In around 1340 Richard Rolle, a 14th-century Yorkshire hermit and mystic, wrote the Fire of Love, part autobiography but largely a guide to achieving mystical union with God.
In chapter 12, he acknowledges that in his early life as a hermit he had been rebuked by various women for paying them too much attention: in one case policing her clothing, in others for making sexualised comments about their bodies, and trying to touch them. In one case he “perhaps already had done so”. It all sounds remarkably like admissions of guilt – but very equivocal admissions at that: perhaps he’s already touched one or another of them.
American scholar Megan Cook of Colby College in Maine posted the passage to Twitter recently, suggesting that sexual harassment and inappropriate behaviour towards women socially and in the workplace are long established – but that if a 14th-century hermit could apologise, so can contemporary perpetrators.
Is this then an early 14th century #MeToo moment, with strongminded Yorkshire women calling out the over-entitled young hermit?
Our first question is whether we can even trust that the events Rolle describes actually happened. About the same time as Rolle was writing, a London manuscript, the Smithfield Decretals, was extensively illustrated with lively scenes from life and fable. There is a series devoted to the story of the Bad Hermit who, living alone, is tempted by the devil – he goes to the tavern, gets drunk, has sex with the miller’s wife, is confronted by the miller whom he beats to death, goes mad, flees to the wilderness and is eventually healed by confession and recovered by a monk.
The parallels with Rolle’s account are striking. Rolle probably had not seen the Smithfield manuscript, but he was drawing on a well-known topos or what we might call narrative arc. Rolle was looking back some 15 or 20 years to his early conversion to the hermit’s life, and part of the purpose of his text was to show his journey from youthful sinner to now accomplished mystic.
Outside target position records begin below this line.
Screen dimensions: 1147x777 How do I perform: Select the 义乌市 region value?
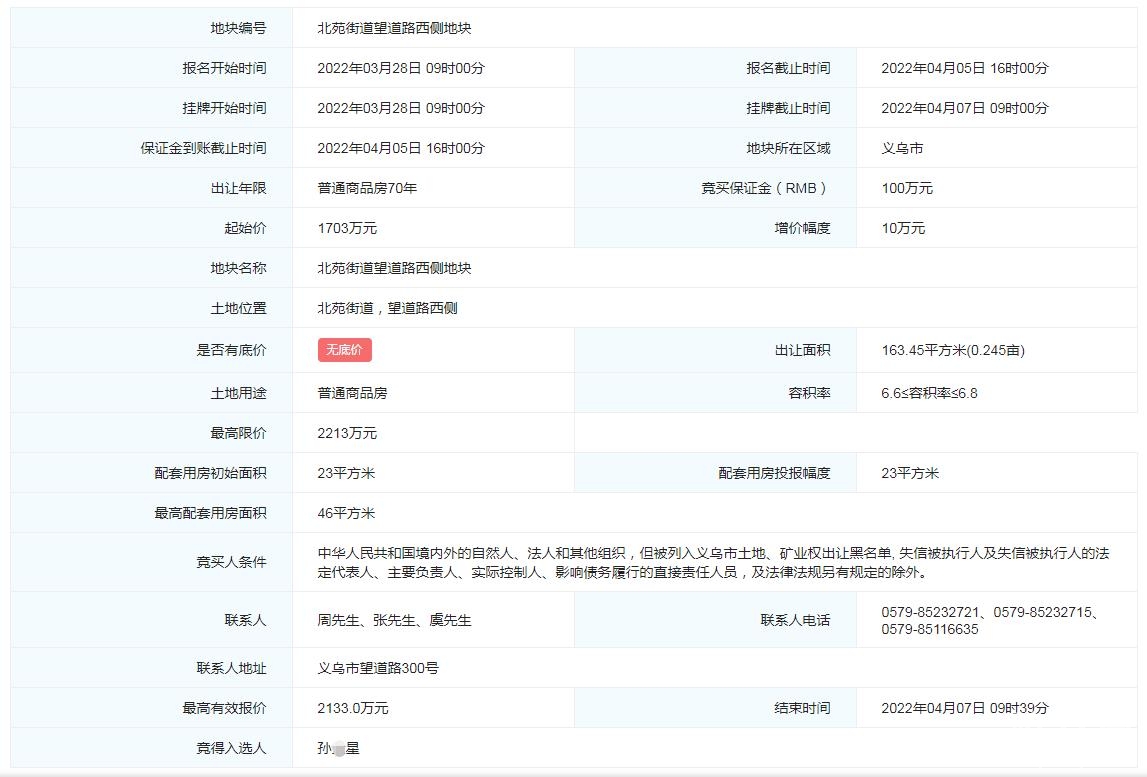pyautogui.click(x=902, y=148)
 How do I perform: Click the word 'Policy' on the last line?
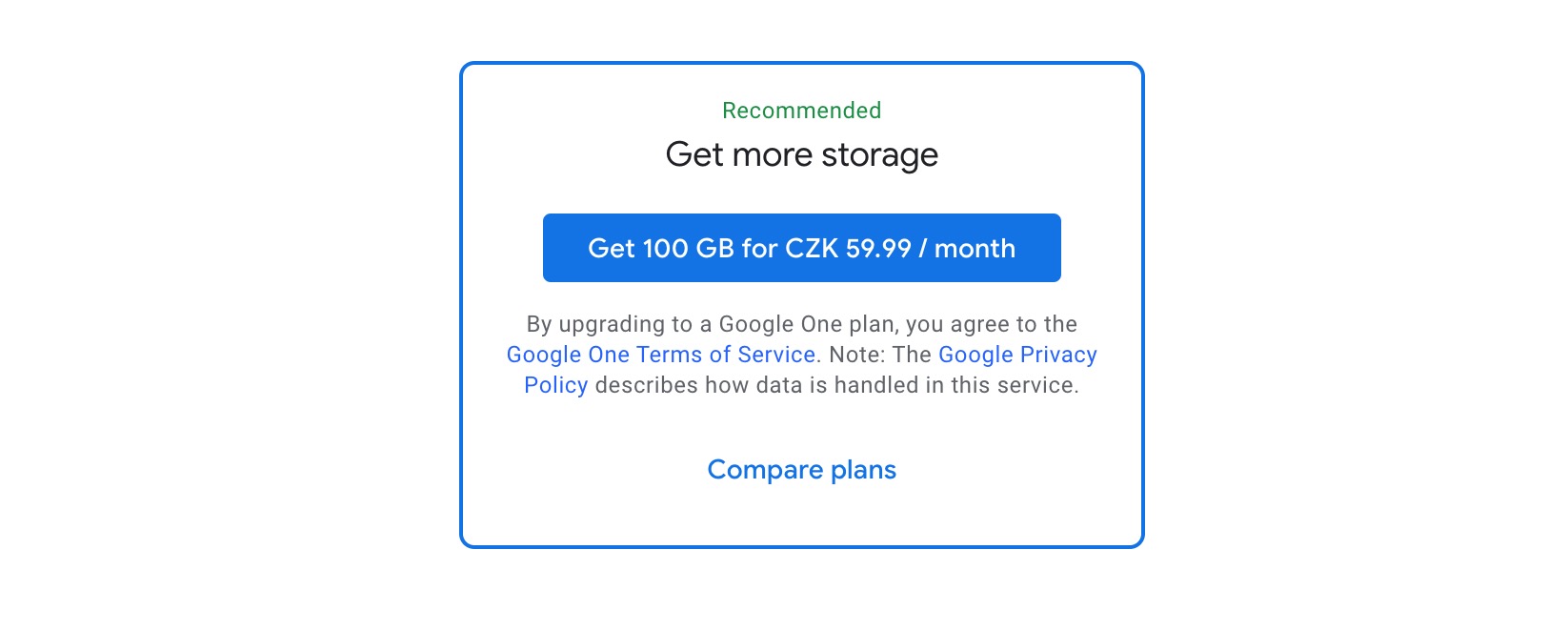click(x=555, y=385)
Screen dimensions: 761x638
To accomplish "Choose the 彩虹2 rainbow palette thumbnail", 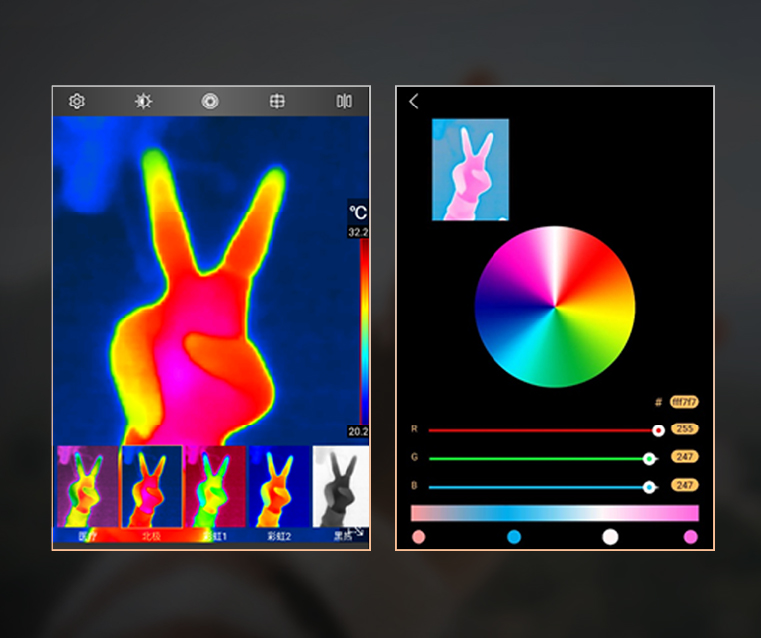I will [279, 487].
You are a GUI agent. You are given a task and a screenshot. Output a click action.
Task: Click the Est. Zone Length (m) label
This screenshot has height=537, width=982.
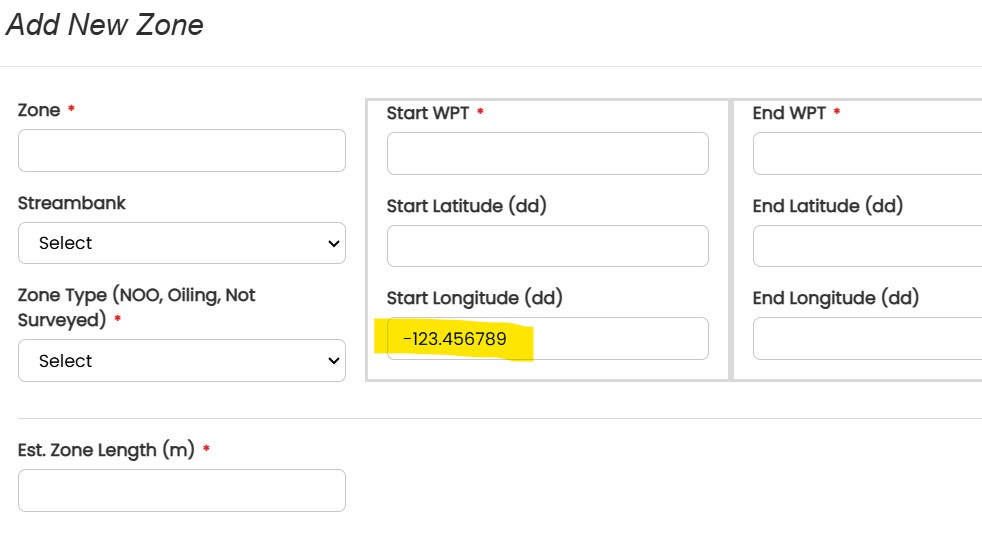pos(106,450)
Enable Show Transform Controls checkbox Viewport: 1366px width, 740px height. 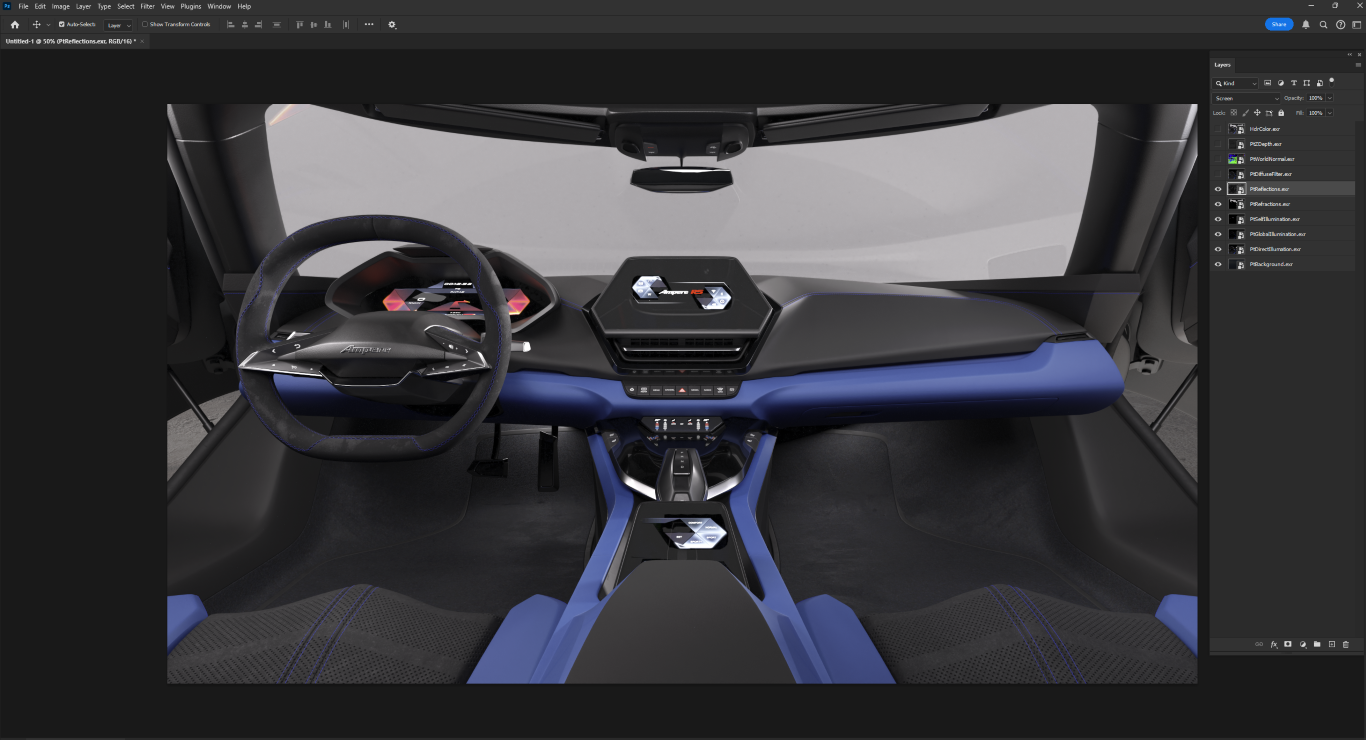click(145, 24)
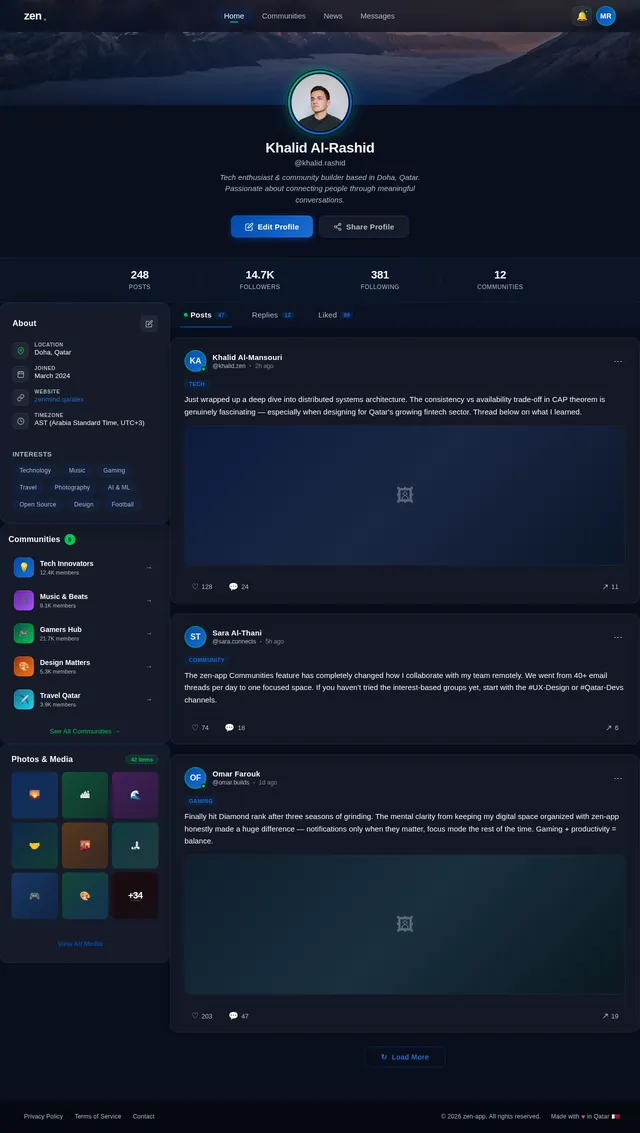This screenshot has width=640, height=1133.
Task: Open more options on Khalid Al-Mansouri's post
Action: point(618,361)

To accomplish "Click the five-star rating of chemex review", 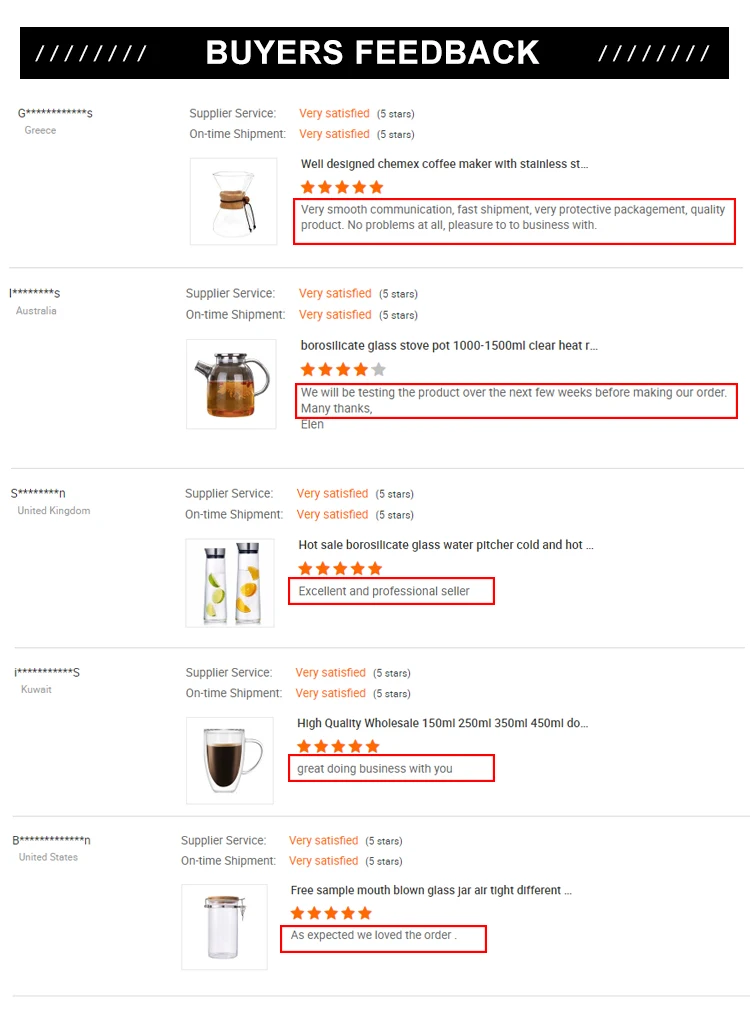I will [342, 187].
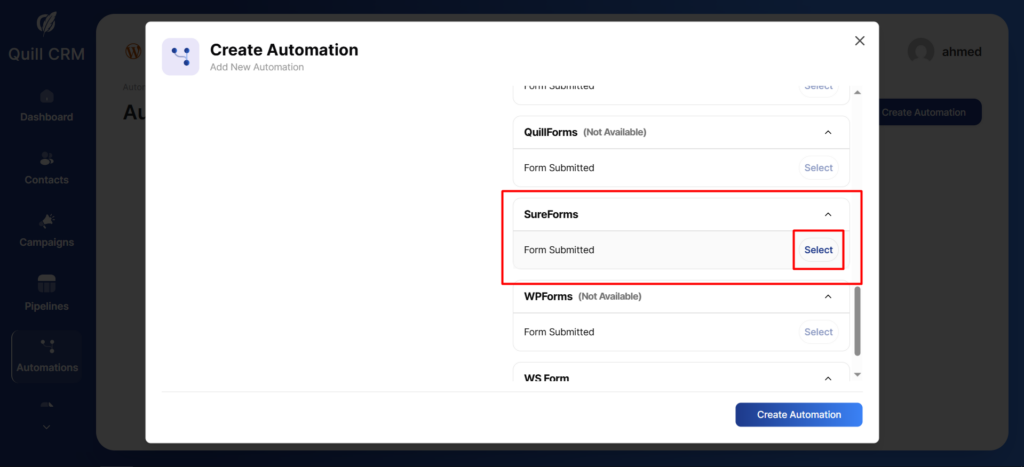The image size is (1024, 467).
Task: Click the Quill CRM logo icon
Action: pos(46,24)
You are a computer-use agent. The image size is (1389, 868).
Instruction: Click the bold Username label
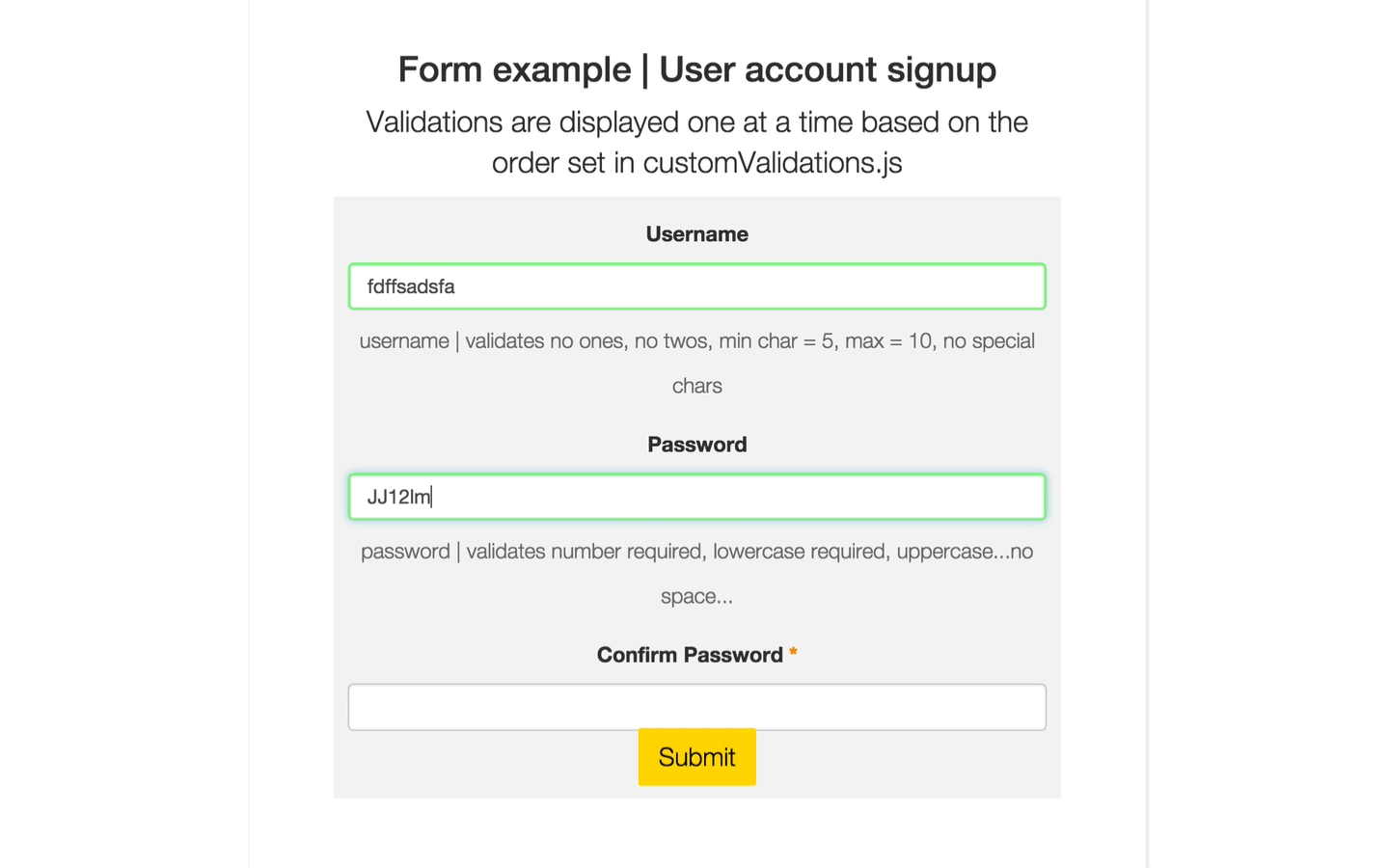696,234
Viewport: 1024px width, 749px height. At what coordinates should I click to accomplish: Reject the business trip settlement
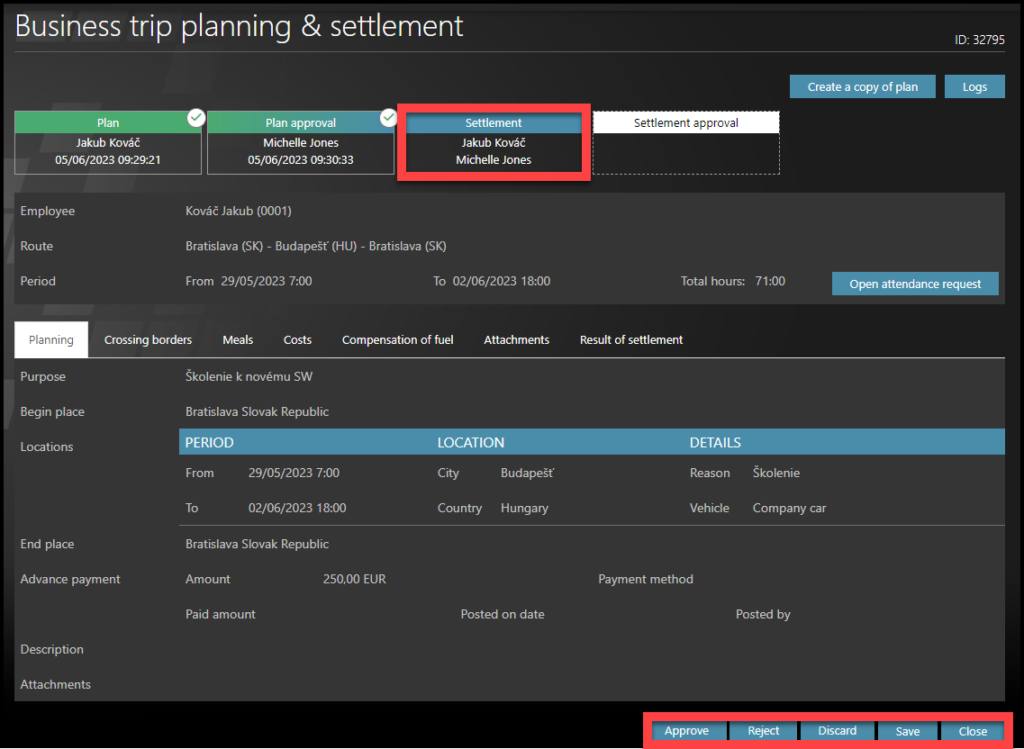pyautogui.click(x=763, y=731)
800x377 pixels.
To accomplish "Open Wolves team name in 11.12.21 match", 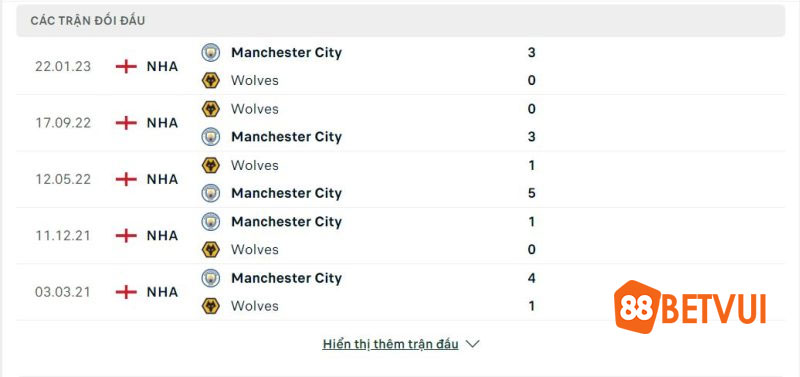I will 255,249.
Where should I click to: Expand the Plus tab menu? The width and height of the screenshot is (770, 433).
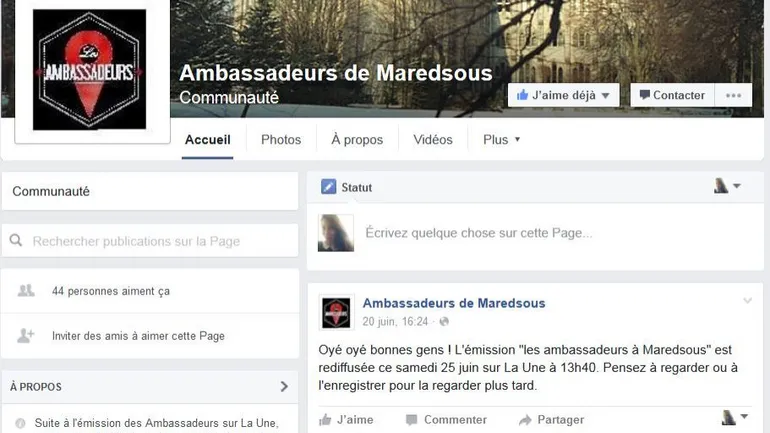pos(501,140)
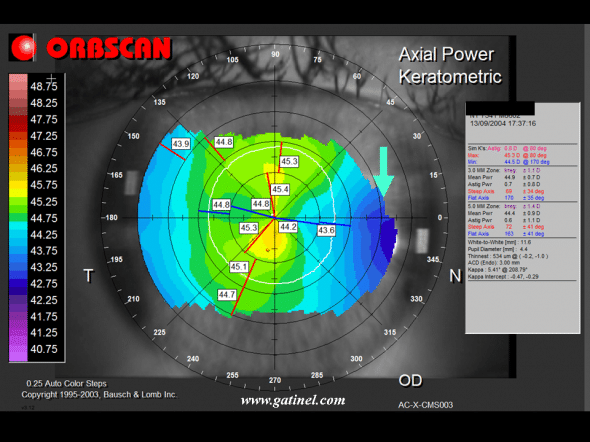The height and width of the screenshot is (442, 590).
Task: Click the OD eye indicator label
Action: click(410, 381)
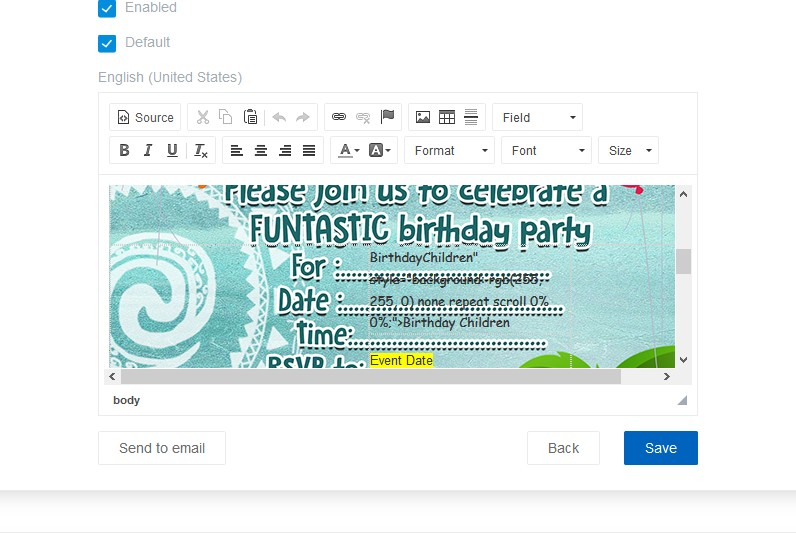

Without sin and penance there could be no redemption. Nevertheless, the specifics of Rolle’s misbehaviour, clumsy conflations of moral and spiritual guidance and sexual interest, are so much of a piece with his later career that they are likely to be very personal. But they also raise questions about youthful clerical masculinity more generally.
Original sin
Rolle had been a student at Oxford before he abandoned academia for the hermit’s life. Students were mostly planning on a career as monk or secular priest but they were generally too young (in their teens) to have taken vows of celibacy. So a life that involved sexual contact with women, or perhaps more commonly an ambivalent attitude that both permitted but also disapproved of such contact, was a common part of their experience.
Rolle recognised that he had done wrong and that he needed to re-orientate his life from worldly pleasures to the love of God. The women acted as useful reminders to him – but he clearly felt his wrong was less towards them than towards God. It is notable that, on the second page of chapter 12, Rolle describes a fourth woman, who “despised” him saying that he had “a beautiful face and a lovely voice” but “had done nothing”. The woman’s words are a call to masculine action in embarking upon the penitential and purgative path towards God.
Improper intentions
Rolle was a man who owed a lot to the women in his life. At the beginning of his new religious life his sister gave him two of her gowns so that he could fashion a hermit’s robe and mantle, in contrast to the presumably shorter and more fashionable student gear he had been wearing (the outfit he produced is remarkably like that worn by the Bad Hermit).
Anchoress (a female religious recluse), Margaret Kirkby, to whom he acted as a spiritual director in his later years, promoted his cult as a saint at the nunnery of Hampole near Doncaster and numbers of his texts are addressed to women.
Rolle appreciated the value of friendship between men and women, and thought it rewarding, provided it was not distracted by “improper” intentions, but though “God does not want women to be despised by men” he also thought that women needed direction from men (particularly men like him).
Those unnamed 14th-century Yorkshire women knew what they were talking about, but Rolle was only half listening – and his response was about him, not them. It is to be hoped that their 21st-century granddaughters find the men of our own day able to do a better job. Jury’s out so far.